One of the wonderful things about Marvel is their embracement of change. The universe frequently reinvents itself with new, diverse directions, as seen in the current All New, All Different comics. That’s a move that Gazillion is mimicking with Marvel Heroes, which has just upgraded itself to 2016 status.
Marvel Heroes 2016 isn’t the only great no-cost game out there. Check out our picks of the best free PC games.
Marvel Heroes 2016 plans to deepen and broaden to the ARPG-styled MMO, and the first elements of it are now available. Existing players need just log-in to see the changes. If you’ve already played the campaign to completion, the first thing you’ll notice is…
Skrulls. Skrulls everywhere.
The 2016 update adds a brand new eleventh chapter to the campaign. Drawing influence from the 2008 comic crossover event Secret Invasion, you’ll be able to take your heroes into battle with the Skulls, Marvel’s infamous shape-shifting aliens.
Expect to come face-to-face with enemies impersonating some of Marvel’s biggest heroes, as well as the Warskrulls: aliens who have copied the abilities of superheroes to use against them. And taking boss duties this time around is Super Skrull Kl’rt (alongside 11 other villains), who thanks to his combination of Fantastic Four powers won’t take a beating lying down…
But while an extended campaign with more content seems the logical pull-point for a big update, it’s Marvel Heroes 2016’s other elements that make it stand out as an interesting change.
A snazzy new wardrobe
As soon as you log-in, the game’s facelift is obvious. Every hero has been re-designed with far more detail. No longer do they look like miniature figures painted by a pre-teen, but the intricate, elaborately designed characters that they are. The game’s film-inspired costumes have naturally always had more detail, but now the ‘vanilla’ suits feel as worthy to wear thanks to those sharper textures and improved shading.

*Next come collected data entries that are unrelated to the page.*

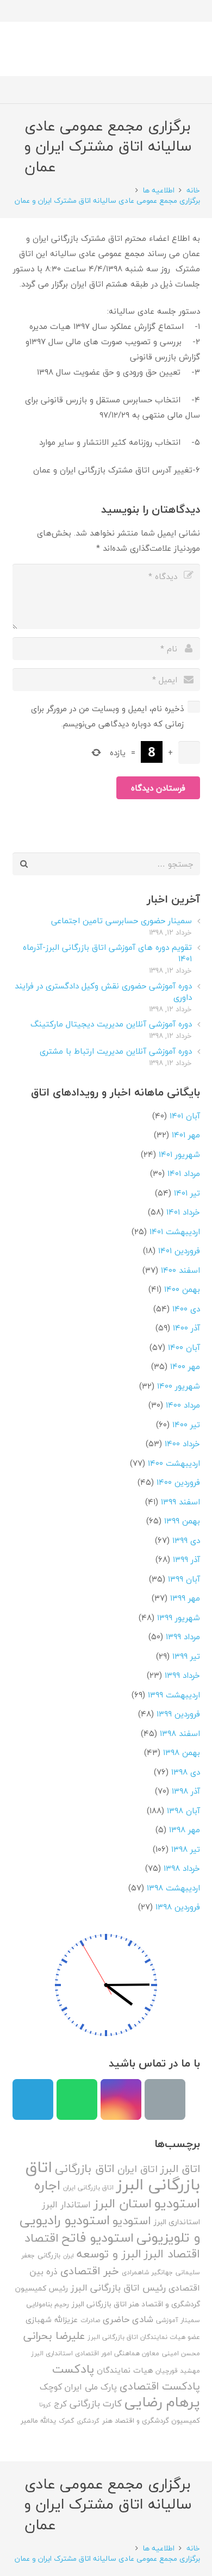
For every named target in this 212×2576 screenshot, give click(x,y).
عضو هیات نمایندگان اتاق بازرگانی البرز (144, 2337)
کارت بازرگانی (96, 2403)
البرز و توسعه (109, 2254)
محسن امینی (181, 2353)
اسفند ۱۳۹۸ (180, 1733)
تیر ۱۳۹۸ (185, 1849)
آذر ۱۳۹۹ (186, 1559)
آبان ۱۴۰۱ (185, 1116)
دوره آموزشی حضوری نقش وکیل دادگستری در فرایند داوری (103, 991)
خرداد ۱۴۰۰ (182, 1443)
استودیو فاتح (97, 2237)
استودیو (132, 2221)
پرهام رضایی (162, 2402)
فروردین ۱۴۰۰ (178, 1482)
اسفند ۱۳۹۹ (180, 1502)
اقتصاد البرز (172, 2254)
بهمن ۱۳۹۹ (182, 1521)
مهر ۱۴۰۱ (186, 1135)
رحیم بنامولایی (47, 2304)
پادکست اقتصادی (160, 2386)
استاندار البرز (66, 2204)
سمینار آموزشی (178, 2320)
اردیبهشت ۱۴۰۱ (174, 1231)
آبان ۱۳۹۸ (183, 1810)
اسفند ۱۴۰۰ (180, 1270)
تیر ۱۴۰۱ (187, 1193)
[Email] (165, 2099)
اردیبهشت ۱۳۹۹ (174, 1695)
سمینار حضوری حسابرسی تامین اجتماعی (121, 920)
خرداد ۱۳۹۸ (182, 1868)
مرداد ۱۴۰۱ (183, 1173)
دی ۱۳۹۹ (186, 1540)
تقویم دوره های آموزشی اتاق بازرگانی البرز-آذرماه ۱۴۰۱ (107, 953)
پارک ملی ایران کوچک (78, 2386)
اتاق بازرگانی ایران (88, 2187)
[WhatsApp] (77, 2099)
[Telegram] (33, 2099)
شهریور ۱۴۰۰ (178, 1386)
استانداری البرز (177, 2222)
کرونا (45, 2404)
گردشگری (88, 2421)
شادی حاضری (128, 2319)
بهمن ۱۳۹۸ (181, 1752)
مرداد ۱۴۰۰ (183, 1405)
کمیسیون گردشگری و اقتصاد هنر (151, 2420)
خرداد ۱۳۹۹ (182, 1675)
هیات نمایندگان (125, 2370)
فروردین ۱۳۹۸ (177, 1907)
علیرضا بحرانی (54, 2335)
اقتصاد (41, 2237)
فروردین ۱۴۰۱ (179, 1250)
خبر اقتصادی (89, 2270)
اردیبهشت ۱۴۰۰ (174, 1463)
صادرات (90, 2320)
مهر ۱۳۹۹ (185, 1598)
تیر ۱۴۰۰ (186, 1424)
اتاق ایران (137, 2169)
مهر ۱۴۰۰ (185, 1366)
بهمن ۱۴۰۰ (182, 1289)
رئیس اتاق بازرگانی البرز (118, 2287)
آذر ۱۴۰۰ (186, 1328)
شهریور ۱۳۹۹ (178, 1617)
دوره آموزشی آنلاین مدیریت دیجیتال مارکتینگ (111, 1024)
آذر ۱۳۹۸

Not quite every costume has had the upgrade yet, but you can already see the vast improvement made on the characters that have been around since the game’s early days. Expect to see further enhancements as the months go by.
New heroes for hire
Joining the revamped cast of heroes is Black Cat, the stealthy burglar anti-hero often seen in a tangle (in more ways than one) with Spider-Man. She’s a fun, if very safe, addition, using a combination of close claw swipes and wider, AoE-style whips of her tail. A more stealthy-focussed ability lets her leap out of the fight and become concealed for several seconds, which is handy for re-positioning when the brawl becomes just a little too much for her to handle.
Faring less enjoyable is Agent Venom, who is the new guy in the Team-Up roster (characters who act as AI sidekicks to your main hero). While his character model is suitably excellent, and moves around with that sticky, tentacle-extending manner that we’d expect from Venom, his combat style feels relatively bland: it’s simply firing two pistols at anything that moves. Having used Falcon previously, there’s no notable difference between the two.
Try the latest StarkTech gadget: a controller
For all Marvel Heroes’ Diablo influences, generally it’s not felt all that at home on a mouse and keyboard set-up. There’s something about repeatedly clicking on things that just doesn’t mesh with superhero brawling. Marvel Heroes 2016 adds controller support to the game, and in regards to combat, it’s an astonishing difference.
Movement feels far more natural when using analogue sticks, and the use of face-buttons for activating abilities is great, especially on those with no cool-downs that allow a bit of button mashing. Your eight-skill hotbar is split in two, and holding down left or right triggers will make four abilities ‘active’, meaning you can use the face buttons for two abilities each, depending on the trigger depressed.
If you’ve ever played the Marvel Ultimate Alliance games on console, they’re the closest touch-point for Heroes’ controller support. It goes a long way to making the simple act of pulverising bad guys a lot more entertaining.
Unfortunately the more MMO, PC-centric elements of Marvel Heroes suffer with a controller. While the Start button brings up a new radial menu that allows easy access to the various character and skills sheets, navigating them is done via a cursor controlled by the analogue stick, which can be fidgety.
Combined with the need to use a keyboard for chat, controller support should be seen as an additional element to playing Marvel Heroes, rather than an alternative. It doesn’t magically convert it to being a perfect Steam Link game, but provided you’re happy to stay at your desk and mix up the two inputs it is a welcome, if not perfect, addition.
It doesn’t quite reinvent itself to the same extent as Marvel Heroes 2015, but 2016 doesn’t exactly need to save the helicarrier before it falls out the sky. It’s not likely to convert any naysayers, but these additions, plus leaderboards and the upcoming tournaments, caters well to the legions of fans that already flock to Marvel Heroes every day.